Stored items:
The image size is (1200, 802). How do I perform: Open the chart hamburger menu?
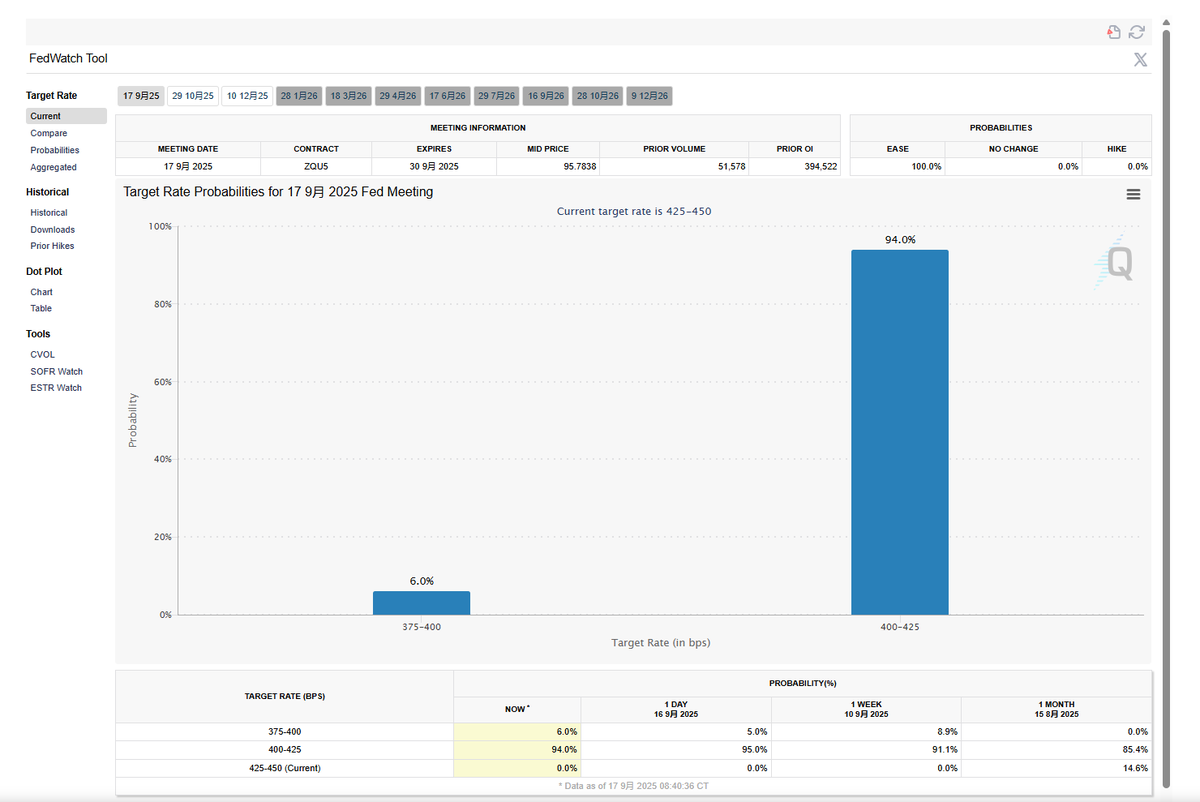[1133, 194]
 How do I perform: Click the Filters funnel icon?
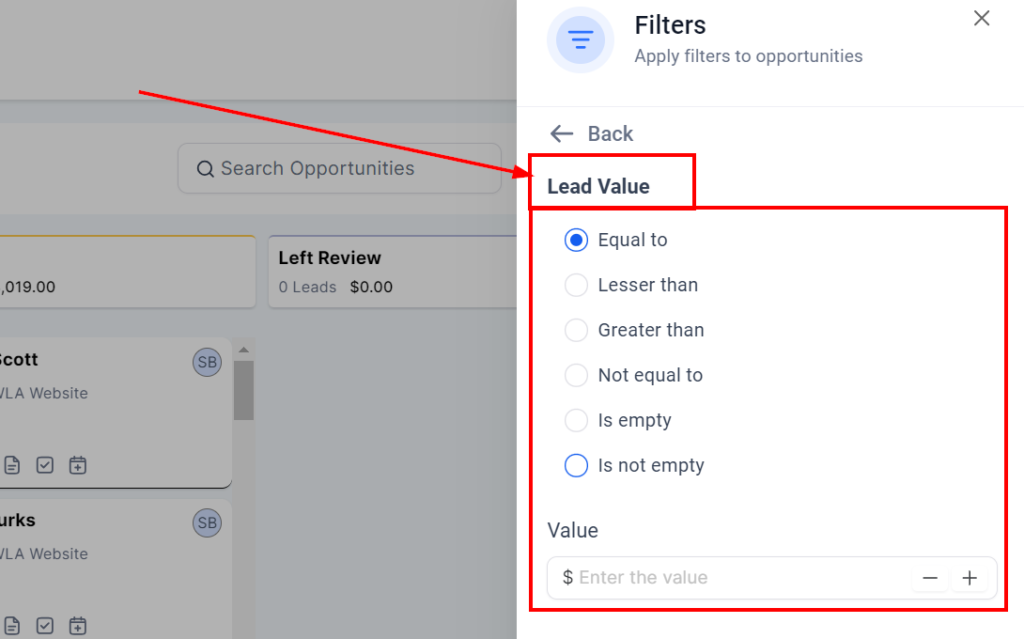coord(580,40)
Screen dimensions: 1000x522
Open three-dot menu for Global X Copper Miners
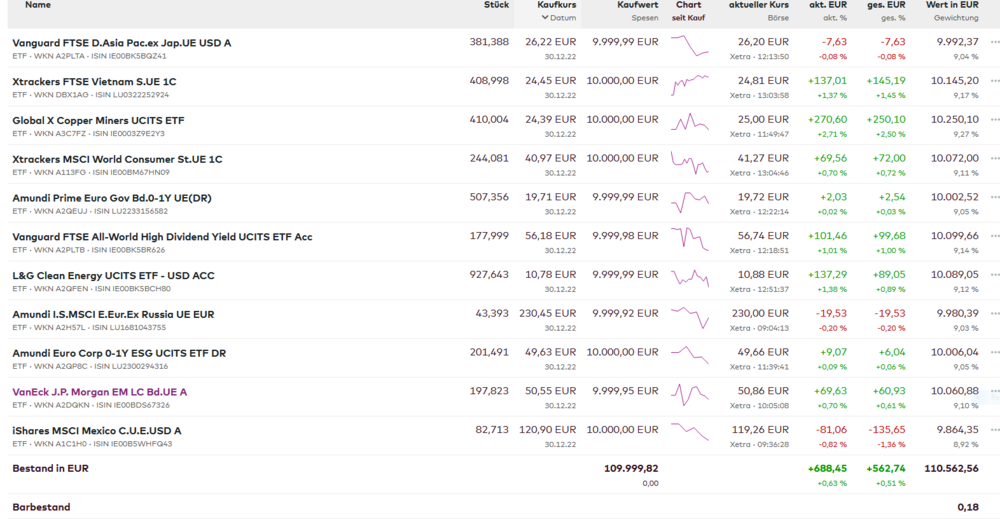tap(994, 120)
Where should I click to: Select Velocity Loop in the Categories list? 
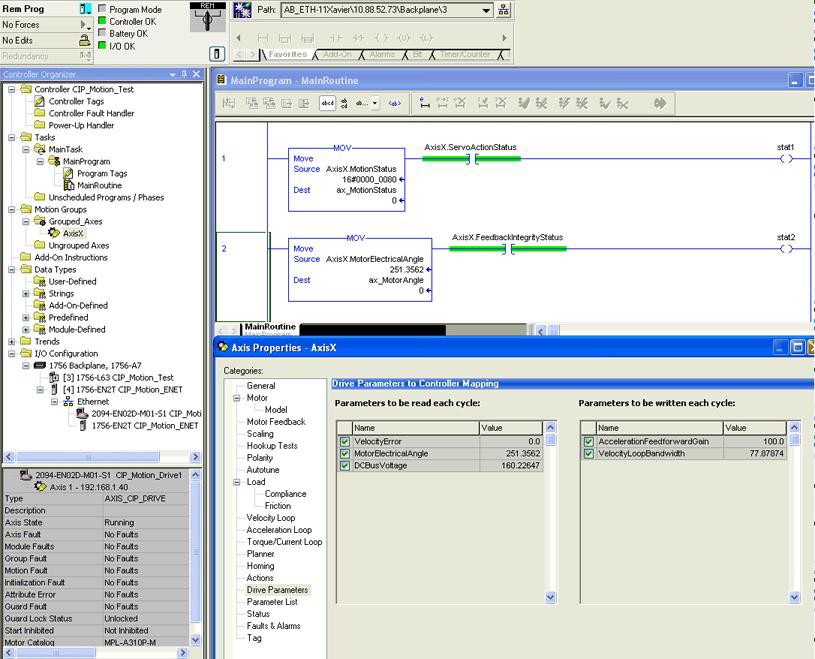pos(271,518)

**Exercise**
The records above should be repeated exactly, with every picture omitted.

**Result for this exercise**
The image size is (1200, 802). How do I perform: Open the chart hamburger menu?
[1133, 194]
 How do I perform: Click the Filters funnel icon?
coord(580,40)
Screen dimensions: 1000x522
Open three-dot menu for Global X Copper Miners
tap(994, 120)
Where should I click to: Select Velocity Loop in the Categories list? 
pos(271,518)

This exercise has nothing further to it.